WORK ITEM
Look through the listing below and report every line that contains "agent".

PROVIDED MATERIAL
——
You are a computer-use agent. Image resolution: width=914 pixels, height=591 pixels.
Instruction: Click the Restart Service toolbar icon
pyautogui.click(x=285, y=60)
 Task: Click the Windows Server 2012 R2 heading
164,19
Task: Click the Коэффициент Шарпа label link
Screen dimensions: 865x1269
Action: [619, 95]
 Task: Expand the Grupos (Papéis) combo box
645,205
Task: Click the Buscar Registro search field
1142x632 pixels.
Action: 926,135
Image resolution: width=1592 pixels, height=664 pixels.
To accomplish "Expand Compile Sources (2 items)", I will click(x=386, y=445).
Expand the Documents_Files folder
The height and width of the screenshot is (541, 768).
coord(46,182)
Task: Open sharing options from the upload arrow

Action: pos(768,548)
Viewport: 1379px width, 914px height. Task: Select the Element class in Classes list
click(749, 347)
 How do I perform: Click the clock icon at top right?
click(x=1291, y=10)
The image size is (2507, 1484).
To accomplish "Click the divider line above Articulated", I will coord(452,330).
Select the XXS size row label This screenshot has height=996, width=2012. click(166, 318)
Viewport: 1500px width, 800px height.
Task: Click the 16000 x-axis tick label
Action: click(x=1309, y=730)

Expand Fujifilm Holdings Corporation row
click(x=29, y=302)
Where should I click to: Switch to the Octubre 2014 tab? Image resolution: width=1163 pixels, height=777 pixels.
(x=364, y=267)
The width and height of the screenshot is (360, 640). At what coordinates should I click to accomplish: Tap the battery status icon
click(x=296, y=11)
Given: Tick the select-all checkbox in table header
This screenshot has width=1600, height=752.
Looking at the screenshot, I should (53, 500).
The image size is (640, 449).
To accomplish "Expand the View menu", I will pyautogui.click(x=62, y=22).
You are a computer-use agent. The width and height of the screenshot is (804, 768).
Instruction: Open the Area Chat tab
——
RESULT
You are a computer-use agent. Image resolution: width=914 pixels, height=591 pixels.
You are a computer-use agent. The width and height of the screenshot is (804, 768).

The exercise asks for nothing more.